I tried to ignore them all but it was hard no matter how many times i read get well soon or positive tweets the hate tweets would always stick in my head. I closed down the App as i couldn't cope with reading anymore hate i really wonder if i should just go and leave, it would make everything easier for the boys, they would be able carry on with there career and i bet George deep down hates me for causing the fire it was me that complained until we made cakes.

After everything it just makes me want my parents, i know my mum would give me a huge hug and tell me everything is going to be oright, and my dad would try and cheer me up.

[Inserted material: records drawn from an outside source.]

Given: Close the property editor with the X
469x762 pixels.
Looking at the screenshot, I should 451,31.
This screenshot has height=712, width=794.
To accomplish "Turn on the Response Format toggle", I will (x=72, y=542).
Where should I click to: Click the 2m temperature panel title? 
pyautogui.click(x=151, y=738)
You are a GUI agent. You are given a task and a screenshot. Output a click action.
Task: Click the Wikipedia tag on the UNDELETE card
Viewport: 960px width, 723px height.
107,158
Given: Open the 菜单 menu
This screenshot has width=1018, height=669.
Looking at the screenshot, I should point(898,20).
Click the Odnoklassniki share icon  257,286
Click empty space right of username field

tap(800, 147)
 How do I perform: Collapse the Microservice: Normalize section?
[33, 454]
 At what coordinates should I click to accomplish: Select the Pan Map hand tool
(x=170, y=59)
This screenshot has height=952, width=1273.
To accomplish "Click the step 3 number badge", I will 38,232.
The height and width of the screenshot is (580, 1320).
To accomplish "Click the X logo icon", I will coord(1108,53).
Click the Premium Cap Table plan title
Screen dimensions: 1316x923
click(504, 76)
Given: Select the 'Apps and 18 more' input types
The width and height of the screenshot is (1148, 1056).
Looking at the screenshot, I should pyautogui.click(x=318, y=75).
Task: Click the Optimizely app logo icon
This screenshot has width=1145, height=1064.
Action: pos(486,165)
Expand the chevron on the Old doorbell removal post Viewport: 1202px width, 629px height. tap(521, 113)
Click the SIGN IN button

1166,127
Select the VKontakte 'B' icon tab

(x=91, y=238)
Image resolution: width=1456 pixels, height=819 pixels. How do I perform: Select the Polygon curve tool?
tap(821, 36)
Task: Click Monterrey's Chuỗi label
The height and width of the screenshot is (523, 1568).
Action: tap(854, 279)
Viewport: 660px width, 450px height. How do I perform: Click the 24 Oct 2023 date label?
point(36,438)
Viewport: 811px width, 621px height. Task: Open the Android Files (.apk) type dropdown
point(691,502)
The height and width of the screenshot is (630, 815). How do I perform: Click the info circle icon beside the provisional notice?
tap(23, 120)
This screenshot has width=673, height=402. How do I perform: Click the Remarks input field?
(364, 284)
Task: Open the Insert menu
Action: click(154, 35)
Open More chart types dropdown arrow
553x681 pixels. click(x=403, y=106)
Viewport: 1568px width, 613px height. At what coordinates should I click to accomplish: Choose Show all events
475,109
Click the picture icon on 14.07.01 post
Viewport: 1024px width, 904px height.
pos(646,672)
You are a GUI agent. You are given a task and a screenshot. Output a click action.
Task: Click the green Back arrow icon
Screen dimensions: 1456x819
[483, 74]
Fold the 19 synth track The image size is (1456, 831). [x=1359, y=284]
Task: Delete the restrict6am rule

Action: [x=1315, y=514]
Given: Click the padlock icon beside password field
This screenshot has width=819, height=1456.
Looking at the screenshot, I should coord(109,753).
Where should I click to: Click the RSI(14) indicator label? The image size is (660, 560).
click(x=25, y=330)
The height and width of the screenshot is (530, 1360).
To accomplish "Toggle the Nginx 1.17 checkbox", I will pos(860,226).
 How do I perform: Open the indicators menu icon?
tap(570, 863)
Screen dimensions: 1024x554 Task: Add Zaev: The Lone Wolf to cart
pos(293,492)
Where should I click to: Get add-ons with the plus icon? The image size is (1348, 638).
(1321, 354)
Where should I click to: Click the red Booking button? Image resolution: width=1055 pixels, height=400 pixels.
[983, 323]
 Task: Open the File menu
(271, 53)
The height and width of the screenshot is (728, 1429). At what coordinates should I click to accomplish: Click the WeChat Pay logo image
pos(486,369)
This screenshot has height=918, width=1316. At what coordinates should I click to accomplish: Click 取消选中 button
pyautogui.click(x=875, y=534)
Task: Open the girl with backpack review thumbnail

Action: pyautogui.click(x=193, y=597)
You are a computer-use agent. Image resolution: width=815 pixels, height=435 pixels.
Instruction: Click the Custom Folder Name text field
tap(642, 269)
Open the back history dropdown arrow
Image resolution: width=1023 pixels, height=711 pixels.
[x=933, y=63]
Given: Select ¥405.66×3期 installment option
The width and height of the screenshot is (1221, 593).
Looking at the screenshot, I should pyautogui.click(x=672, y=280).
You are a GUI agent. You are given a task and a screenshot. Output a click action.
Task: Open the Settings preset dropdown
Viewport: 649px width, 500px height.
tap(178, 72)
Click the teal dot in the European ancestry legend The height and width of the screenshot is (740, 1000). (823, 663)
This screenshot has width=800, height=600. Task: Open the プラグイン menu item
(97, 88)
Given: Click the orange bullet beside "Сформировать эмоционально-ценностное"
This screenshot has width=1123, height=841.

I looked down and my locket and stared at the picture inside, i was loosing all hope nothing is going to go right for a stupid orphan, i know my parents would be disappointed how there baby girl had turned out to be a mess that just causes trouble.

I decided i needed to escape the world so i grabbed Maisie's ipod that she borrowed me, and put it on shuffle and made sure it was turned up full though my dr beatz JJ bought me the other day. I listened to a few random songs, before Yellow by cold play came on, my eyes instantly filled with tears as i remembered my dad

FLASH BACK

"Princess, don't be sad, everything will be oright" my dad softly spoke as i sat down on his knee, tears fell from my eyes remembering how i fell out with my best friend in school.

"come on Gabi" i snuggled into my dads chest as he slowly kissed my hair and started to softly sing to calm me down

*look at the stars

Look how they shine for you

And everything you do

yeah they were all yellow *

I smiled into my dads chest, he always managed to cheer me up with that song, i looked out of my bedroom window at stared at the bright stars in the sky.

"come on princess, time for bed your got school in the morning" My dad picked my up and placed me into my Disney princess bedding and tucked me

"Night dad i love you"

"night princess, i love you too to the moon and back" my dad kissed my head and walked out of my bedroom.

END OF FLASHBACK

How i wished i could go back to been in year 1 and having my parents with me everyday, that was the first memory i have of my dad and i will never forget it. I listened to the whole song and tears escaped my eyes and soaked my pillow as i watched the night sky through the window, staring at the brightest star.